Так тянулась эта ночь поражения нашего. Задремали мы лишь под утро. Проснулись оттого, что где-то над самыми нашими головами гулко и часто ударил КПВТ – крупнокалиберный пулемёт. Воздух задрожал, сорвались с ветвей и закружились вниз по невидимой спирали кленовые листья. Между деревьев стояла пронизанная солнцем пустота. В воздухе запахло гарью. Стуча зубами от озноба, мы поднялись на ноги. Парк стал неузнаваем. Волнистые пряди инея, искрясь на солнце, прихотливыми узорами вплетались в траву.
Снова загрохотал пулемёт, женский голос закричал истошно. Со стороны площади заскрежетало, залязгало: гусеничные боевые машины десанта преодолевали хлипкие баррикады. Ещё минута, и они отрезали бы нас от Дома Советов. Мы пригнулись и побежали к его левому крылу. Пули крошили, ломали штукатурку у нас над головой, меня даже обсыпало ею.
Т
ак начался этот день. Его я помню, как в бреду, отрывочно, пунктиром. Был после танковой стрельбы по Дому Советов момент отчаянной надежды, когда на Новом Арбате, за полкилометра от нас, завязалась жаркая перестрелка, и кто-то закричал: «Это наши! Наши подходят!», и я ему было поверил, да так сильно, что слёзы выступили на глазах. Увы, это были не наши – ельцинский спецназ лупил по окнам, в которых якобы были снайперы…

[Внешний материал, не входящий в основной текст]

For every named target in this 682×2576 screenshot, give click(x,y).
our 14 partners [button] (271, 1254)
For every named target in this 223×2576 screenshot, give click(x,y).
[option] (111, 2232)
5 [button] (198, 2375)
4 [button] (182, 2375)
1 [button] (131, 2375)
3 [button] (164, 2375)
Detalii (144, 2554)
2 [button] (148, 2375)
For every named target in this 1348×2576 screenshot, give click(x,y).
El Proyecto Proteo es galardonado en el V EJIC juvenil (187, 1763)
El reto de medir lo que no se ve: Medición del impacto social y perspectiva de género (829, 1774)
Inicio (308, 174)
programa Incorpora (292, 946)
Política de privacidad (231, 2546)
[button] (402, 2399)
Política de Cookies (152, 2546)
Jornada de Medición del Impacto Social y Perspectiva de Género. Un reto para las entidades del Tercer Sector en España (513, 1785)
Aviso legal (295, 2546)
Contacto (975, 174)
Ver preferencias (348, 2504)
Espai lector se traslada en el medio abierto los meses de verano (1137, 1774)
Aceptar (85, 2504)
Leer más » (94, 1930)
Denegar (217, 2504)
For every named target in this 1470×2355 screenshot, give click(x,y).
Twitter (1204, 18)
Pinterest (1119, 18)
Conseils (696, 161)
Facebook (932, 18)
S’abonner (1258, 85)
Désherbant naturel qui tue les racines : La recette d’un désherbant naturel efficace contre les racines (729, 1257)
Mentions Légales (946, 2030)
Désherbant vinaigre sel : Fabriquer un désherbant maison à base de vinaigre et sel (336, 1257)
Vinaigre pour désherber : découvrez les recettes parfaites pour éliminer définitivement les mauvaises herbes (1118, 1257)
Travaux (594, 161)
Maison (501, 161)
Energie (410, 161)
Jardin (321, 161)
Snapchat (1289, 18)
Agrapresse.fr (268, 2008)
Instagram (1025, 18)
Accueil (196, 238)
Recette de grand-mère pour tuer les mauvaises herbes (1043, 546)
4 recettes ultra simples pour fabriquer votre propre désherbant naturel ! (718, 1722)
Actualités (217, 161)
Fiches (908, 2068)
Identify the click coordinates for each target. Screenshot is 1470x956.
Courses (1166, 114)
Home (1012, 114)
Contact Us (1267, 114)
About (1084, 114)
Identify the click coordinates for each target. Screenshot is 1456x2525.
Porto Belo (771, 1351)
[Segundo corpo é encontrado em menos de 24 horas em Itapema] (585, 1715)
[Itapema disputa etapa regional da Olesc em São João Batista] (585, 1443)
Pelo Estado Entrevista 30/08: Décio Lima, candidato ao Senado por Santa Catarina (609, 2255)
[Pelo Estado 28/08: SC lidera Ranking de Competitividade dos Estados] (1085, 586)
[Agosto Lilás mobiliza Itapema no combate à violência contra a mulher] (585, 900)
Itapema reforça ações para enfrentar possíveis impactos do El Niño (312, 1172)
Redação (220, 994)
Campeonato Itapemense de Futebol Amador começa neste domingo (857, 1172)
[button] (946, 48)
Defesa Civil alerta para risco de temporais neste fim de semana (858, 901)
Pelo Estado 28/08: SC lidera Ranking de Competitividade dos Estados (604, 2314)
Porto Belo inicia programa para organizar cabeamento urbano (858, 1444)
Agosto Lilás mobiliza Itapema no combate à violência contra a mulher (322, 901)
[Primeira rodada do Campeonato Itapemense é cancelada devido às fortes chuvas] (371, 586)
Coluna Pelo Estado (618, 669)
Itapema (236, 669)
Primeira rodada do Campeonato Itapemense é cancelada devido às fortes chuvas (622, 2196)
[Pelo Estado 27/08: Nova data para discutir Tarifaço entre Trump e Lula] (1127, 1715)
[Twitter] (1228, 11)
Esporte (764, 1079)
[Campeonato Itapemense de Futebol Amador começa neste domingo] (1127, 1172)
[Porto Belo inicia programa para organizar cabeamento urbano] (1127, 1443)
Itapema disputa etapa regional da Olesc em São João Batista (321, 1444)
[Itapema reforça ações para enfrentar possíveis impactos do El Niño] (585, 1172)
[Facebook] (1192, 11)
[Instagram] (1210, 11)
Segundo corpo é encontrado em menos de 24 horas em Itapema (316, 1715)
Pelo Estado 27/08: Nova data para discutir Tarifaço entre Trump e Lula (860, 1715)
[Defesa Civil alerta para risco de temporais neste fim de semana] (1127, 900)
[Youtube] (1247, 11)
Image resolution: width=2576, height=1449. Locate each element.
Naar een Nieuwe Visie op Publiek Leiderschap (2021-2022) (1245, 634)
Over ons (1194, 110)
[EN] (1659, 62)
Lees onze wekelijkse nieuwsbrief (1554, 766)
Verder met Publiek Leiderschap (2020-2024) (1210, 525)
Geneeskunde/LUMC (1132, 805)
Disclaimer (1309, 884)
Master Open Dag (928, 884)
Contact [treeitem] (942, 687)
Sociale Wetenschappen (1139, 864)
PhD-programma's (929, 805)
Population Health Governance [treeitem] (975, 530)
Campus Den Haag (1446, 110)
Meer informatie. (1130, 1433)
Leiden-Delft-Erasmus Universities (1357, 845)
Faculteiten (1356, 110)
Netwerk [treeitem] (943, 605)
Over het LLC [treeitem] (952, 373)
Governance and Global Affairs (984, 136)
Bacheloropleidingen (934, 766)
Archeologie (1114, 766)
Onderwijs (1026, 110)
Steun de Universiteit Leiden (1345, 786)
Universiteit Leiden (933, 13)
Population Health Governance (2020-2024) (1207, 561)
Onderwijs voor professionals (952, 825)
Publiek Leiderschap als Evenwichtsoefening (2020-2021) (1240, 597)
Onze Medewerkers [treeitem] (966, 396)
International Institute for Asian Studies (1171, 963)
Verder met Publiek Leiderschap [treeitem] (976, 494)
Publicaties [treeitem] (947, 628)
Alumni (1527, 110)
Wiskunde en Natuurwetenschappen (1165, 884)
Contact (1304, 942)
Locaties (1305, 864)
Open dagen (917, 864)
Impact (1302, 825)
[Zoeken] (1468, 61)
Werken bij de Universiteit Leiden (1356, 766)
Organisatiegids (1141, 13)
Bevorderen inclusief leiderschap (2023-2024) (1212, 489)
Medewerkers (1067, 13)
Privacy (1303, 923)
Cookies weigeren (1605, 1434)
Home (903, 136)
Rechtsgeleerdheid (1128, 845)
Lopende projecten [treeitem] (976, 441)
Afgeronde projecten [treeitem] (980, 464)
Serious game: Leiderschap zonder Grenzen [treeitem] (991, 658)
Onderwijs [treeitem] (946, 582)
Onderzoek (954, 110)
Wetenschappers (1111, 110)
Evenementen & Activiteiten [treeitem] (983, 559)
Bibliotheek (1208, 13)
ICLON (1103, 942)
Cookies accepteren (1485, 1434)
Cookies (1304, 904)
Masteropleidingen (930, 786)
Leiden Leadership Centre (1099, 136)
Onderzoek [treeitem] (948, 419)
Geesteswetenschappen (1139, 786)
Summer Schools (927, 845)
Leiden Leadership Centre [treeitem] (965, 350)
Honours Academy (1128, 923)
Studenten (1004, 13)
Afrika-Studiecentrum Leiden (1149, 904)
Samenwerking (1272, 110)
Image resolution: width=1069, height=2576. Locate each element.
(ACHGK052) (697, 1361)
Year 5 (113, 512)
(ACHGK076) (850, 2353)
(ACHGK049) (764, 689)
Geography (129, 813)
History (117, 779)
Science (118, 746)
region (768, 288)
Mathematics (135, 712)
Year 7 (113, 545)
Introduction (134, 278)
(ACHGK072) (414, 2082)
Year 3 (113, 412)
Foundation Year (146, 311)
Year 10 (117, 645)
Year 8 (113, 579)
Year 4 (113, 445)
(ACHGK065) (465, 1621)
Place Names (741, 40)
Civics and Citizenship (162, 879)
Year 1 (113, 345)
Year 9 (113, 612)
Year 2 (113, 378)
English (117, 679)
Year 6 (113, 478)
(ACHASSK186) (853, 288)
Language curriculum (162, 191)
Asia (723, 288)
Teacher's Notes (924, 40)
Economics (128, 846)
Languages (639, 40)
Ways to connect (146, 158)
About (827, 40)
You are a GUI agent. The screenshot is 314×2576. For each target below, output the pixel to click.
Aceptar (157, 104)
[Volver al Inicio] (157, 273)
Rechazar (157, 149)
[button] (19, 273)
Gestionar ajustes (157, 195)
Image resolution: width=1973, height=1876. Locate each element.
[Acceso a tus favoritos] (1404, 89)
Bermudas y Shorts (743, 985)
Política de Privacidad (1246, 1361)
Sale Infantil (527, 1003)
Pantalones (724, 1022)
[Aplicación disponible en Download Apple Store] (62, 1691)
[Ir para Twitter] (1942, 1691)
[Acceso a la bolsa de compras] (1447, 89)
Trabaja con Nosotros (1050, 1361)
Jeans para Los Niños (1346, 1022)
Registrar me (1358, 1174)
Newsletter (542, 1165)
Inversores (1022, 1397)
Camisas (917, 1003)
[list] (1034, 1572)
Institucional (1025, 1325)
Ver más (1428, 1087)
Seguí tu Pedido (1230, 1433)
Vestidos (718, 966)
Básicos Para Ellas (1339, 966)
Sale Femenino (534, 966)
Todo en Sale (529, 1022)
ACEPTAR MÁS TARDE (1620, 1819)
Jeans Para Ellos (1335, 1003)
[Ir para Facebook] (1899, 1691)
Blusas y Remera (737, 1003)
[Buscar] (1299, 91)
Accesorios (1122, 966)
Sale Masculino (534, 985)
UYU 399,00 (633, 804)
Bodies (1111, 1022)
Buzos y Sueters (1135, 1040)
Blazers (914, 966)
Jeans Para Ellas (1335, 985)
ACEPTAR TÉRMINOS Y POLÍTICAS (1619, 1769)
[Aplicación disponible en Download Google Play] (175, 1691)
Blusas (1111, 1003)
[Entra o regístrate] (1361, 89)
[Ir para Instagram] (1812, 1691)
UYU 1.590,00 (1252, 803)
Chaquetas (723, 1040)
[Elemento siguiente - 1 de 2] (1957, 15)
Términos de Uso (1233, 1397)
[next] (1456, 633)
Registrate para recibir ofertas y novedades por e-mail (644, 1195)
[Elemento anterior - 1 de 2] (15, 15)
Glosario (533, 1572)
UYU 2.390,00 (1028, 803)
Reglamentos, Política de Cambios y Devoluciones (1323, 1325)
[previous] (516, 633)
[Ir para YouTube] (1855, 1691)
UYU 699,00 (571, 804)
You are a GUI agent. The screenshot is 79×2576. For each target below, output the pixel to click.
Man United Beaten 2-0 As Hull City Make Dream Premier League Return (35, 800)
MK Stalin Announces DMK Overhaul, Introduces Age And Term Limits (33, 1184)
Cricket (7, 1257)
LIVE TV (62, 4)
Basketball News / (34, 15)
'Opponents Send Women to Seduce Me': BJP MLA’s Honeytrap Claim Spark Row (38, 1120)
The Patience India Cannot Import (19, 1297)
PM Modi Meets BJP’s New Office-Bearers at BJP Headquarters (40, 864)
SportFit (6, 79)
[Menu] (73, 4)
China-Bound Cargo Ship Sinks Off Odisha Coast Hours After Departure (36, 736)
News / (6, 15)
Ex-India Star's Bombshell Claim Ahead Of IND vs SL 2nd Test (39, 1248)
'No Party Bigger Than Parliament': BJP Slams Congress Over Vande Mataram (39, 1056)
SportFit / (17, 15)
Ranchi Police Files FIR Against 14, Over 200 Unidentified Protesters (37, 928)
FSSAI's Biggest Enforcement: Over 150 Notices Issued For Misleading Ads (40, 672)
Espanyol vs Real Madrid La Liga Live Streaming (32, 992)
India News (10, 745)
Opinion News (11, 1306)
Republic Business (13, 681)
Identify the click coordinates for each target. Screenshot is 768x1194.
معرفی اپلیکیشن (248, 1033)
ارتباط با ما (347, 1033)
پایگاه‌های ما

Потом, влекомые бегущими куда-то людьми, мы с поэтом Виктором Мамоновым, ныне покойным, оказались под большой парадной лестницей, где было бюро пропусков. Мы думали, что окружавшие нас люди – свои, и хотели вместе с ними войти в здание, но вскоре поняли, что ошиблись… Без лишних слов, деловито, умело они взломали дверь и устремились внутрь, привычно, как в трамвае, толкаясь локтями и плечами. Почуяв неладное, мы не последовали их примеру. Вскоре взломщики стали возвращаться – с пакетами, набитыми кофе, печеньем, соком, компотом, консервами, сигаретами… Некоторые счастливцы завладели портативными телевизорами и радиоприёмниками. Кто-то нёс за ухо большую подушку. Другой – телефонный аппарат с волочащимися по земле проводами. Третий – ворох милицейских фуражек. Иные надевали их на головы. Ну как же – их власть пришла… Кто-то с простецким лицом раздавал незаполненные депутатские удостоверения с красными корочками. Они выходили так же деловито, как вошли, – молодые, хорошо одетые, в крепкой обуви, шли с добычей в сторону Нового Арбата, небрежно обходя волонтёров, которые несли от противоположного входа, под мост, обезображенные и окровавленные трупы.
«Пойдём отсюда», – потухшим голосом сказал Виктор. Я оттолкнулся от стены и пошёл, как по воздуху, не чуя ног. Я вообще ничего не чувствовал, только простейшие ощущения: вот мы были под лестницей в тени, а теперь очутились на солнце. Я словно лишился плоти и костей: мне казалось, что если бы кто-то из спешащих с добычей захотел пройти сквозь меня, то сделал бы это без труда. Где-то в глубине сознания, как в обмелевшем колодце, плескался вопрос: как это всё могло произойти? Понадобилось всего два года ельцинизма, чтобы люди в центре Москвы открыто грабили свой же парламент… И что бы там ни говорили продажные писаки о «неоднозначности» событий, моральная их сторона совершенно однозначна: защитники Верховного Совета, освободив от противника 3 октября здание мэрии, не грабили её – они взяли её под охрану.